La science au service de l’art


L’appétence d’Ilona pour l’art n’a pas échappé à son professeur, qui décèle un potentiel chez la jeune élève. « Suite à mon projet pour l’Andra, il m’a conseillée de m’orienter vers des études d’arts appliqués et d’intégrer le lycée CDG à Chaumont. Malgré les inquiétudes de ma famille quant aux débouchés, j’ai suivi son conseil et j’ai déposé une candidature dans ce lycée, à Reims et à Paris ». Acceptée dans les trois établissements, la jeune femme opte pour le lycée de sa région, « pour rester proche de sa famille et pouvoir s’occuper de ses animaux ».
En classe de seconde, elle s’engage dans l’option « Création culture et design », qu’elle présentera lors des épreuves du baccalauréat. Afin d’évaluer sa créativité, il lui est demandé de présenter un projet réalisé précédemment. Sans hésiter, Ilona choisit de soumettre son « gardien d’acier » imaginé dans le cadre du projet scolaire sur la mémoire. Le corps professoral est enthousiaste ! Et son projet lui vaut d’être orientée dans la section Design d’espace, articulée autour des maquettes, de l’architecture, du design d’intérieur, etc.
Lors de son année de 1ère, qu’elle vient d’achever, son professeur principal l’inscrit avec 6 autres élèves au concours Rotary en catégorie « Essai individuel ». Son challenge ? Présenter un projet artistique et le défendre auprès de personnes non-amatrices d’art. Une fois n’est pas coutume, Ilona présente son arbre d’acier et atteint la seconde place ! Lorsqu’on lui demande si elle a modifié celui-ci depuis ses années collège, elle répond confiante « Non je le présente tel quel ; d’abord parce que je ne vois pas ce que je pourrais changer, ensuite parce qu’il est très bien accueilli chaque fois que je le présente ». A l’aube de son entrée en Terminale, Ilona a confirmé son attrait pour le design d’espace et se passionne pour la création de maquettes. Déjà très éclairée quant à son avenir, elle indique vouloir poursuivre ses études supérieures à l’étranger, en Asie précisément : « j’aimerais voyager à travers ce continent pour en découvrir les spécificités architecturales, avant de m’installer en Corée.

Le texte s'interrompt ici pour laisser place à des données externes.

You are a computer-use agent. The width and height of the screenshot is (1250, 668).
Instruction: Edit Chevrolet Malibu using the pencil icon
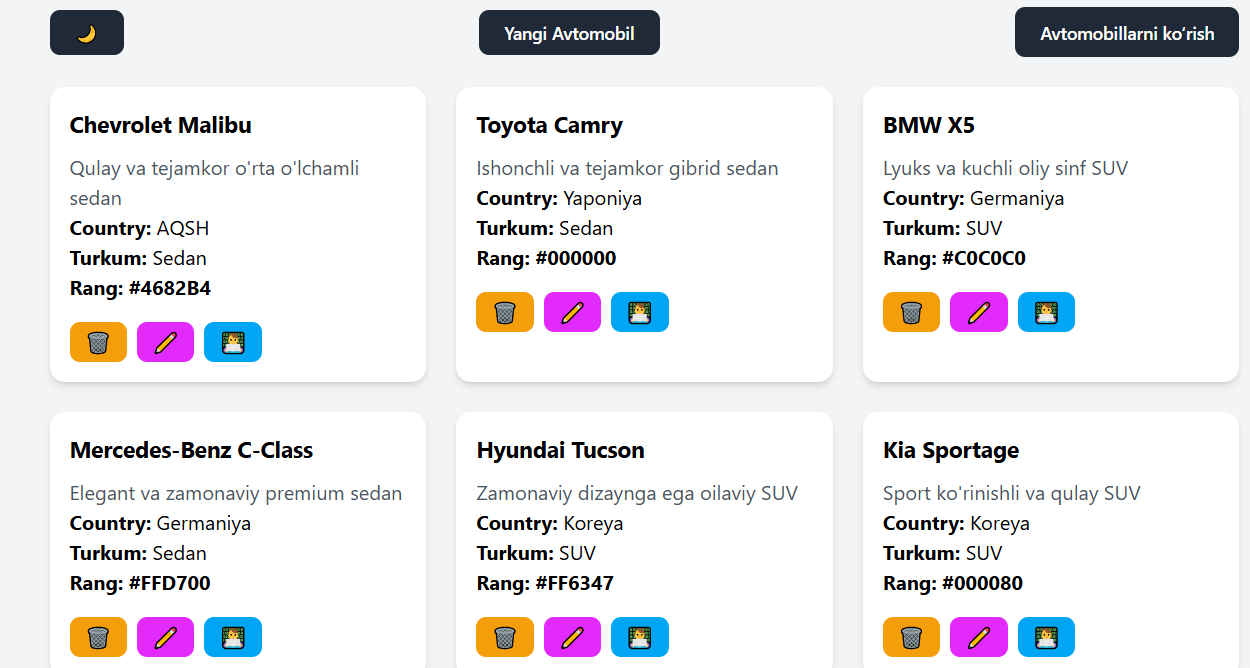click(165, 342)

J’ai toujours été attirée par ce pays, une référence en matière de design ».

« L’expérience du projet Andra m’a fait mûrir et a guidé mes choix, jamais je n’aurai pensé m’orienter en arts appliqués. Et je ne pensais pas que mon « Gardien d’acier » me suivrait au long de mes études et prendrait une telle ampleur ! »

En effet, Ilona participera certainement de nouveau à un concours d’art l’année prochaine, et n’exclut pas de présenter à nouveau son projet pour l’Andra. Quant aux potentiels artistes en devenir, elle insiste : « il n’y a pas de mauvaise idée, même si elles ne sont pas toutes réalisables. Nous avons tous un cerveau différent, il faut se lancer ! ».